O Porta-voz da Dinastia Ming Com o vento suave, partir 2720 palavras 2026-01-29 18:23:15

No dia seguinte, Lin Tailai foi até o porto. Ali havia um posto alfandegário responsável pela cobrança de impostos das embarcações que passavam. Após cumprimentar o funcionário do posto, soube que ele também fora destacado da administração de Wuxian, e logo puxou conversa para criar um laço.

O funcionário, ao ouvir falar que o coletor de impostos Wang tratava Lin Tailai com cortesia, trouxe até outra espreguiçadeira de bambu e o convidou a sentar-se, servindo-lhe um pouco de vinho. Recostado, Lin Tailai apreciava a vista do Grande Canal, degustando o vinho, sentindo um raro momento de tranquilidade como nos tempos em que vigiava o mercado de peixes.

Era mesmo verdade que o jovem, empenhado na vida longe de casa, há muito não voltava para ver como estavam as coisas. Será que Huang Xiaomei teria se adaptado à vida pacata da vila? Ou talvez já estivesse aprendendo com o velho Tang a vender peixe no mercado?

Ao retomar os pensamentos, Lin Tailai viu que os três barcos e a patrulha fluvial destinados pelo coletor Wang já haviam partido para patrulhar o canal. Ali, “patrulha fluvial” significava exatamente o mesmo que a patrulha policial em terra.

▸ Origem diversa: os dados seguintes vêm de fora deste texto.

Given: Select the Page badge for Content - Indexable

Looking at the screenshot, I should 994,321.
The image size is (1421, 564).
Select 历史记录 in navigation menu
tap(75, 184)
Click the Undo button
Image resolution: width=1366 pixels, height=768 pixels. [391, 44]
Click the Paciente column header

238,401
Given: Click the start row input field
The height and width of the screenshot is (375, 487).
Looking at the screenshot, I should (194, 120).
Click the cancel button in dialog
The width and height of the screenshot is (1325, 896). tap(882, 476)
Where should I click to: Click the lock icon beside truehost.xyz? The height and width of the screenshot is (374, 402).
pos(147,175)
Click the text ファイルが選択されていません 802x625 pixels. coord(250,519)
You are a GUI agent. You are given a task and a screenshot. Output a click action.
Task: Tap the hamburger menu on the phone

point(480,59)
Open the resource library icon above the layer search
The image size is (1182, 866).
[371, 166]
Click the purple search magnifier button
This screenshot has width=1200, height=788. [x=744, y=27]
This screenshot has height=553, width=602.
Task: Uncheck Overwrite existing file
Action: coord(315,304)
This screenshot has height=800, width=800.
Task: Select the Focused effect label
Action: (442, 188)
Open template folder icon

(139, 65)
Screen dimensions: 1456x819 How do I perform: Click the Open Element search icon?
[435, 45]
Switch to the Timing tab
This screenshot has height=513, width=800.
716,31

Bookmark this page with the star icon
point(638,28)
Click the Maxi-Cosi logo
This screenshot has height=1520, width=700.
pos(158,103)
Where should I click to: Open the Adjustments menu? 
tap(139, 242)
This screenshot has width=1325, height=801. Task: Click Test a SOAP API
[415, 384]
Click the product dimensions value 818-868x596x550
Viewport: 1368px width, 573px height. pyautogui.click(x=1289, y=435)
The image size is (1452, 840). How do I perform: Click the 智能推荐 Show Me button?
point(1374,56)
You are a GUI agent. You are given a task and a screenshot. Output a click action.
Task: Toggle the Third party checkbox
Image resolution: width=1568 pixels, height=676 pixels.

“Com tantos barcos no rio, como fazem para cobrar os impostos?”, perguntou Lin Tailai, curioso.

O funcionário respondeu profissionalmente: “Primeiro olhamos o tipo da embarcação, depois o tamanho e o calado; assim já dá para calcular o valor do imposto.”

Lin Tailai pensou consigo mesmo que os impostos sobre o comércio na dinastia Ming eram muito rudimentares, mas isso não lhe dizia respeito no momento.

Quase todo o dia se passou, o sol já começava a descer no horizonte, e nada de relevante havia acontecido. Lin Tailai e seus homens já pensavam que estariam ali à toa, quando observaram algumas embarcações, que pareciam ser barcos de entretenimento, sendo “escoltadas” pelos patrulheiros até o porto.

“Temos trabalho!”, exclamaram empolgados os irmãos Zhang, levantando-se imediatamente.

Segundo o plano combinado previamente, quando descessem dos barcos os capatazes ou as madames, os irmãos Zhang iriam ao encontro deles para tentar persuadi-los a voltar.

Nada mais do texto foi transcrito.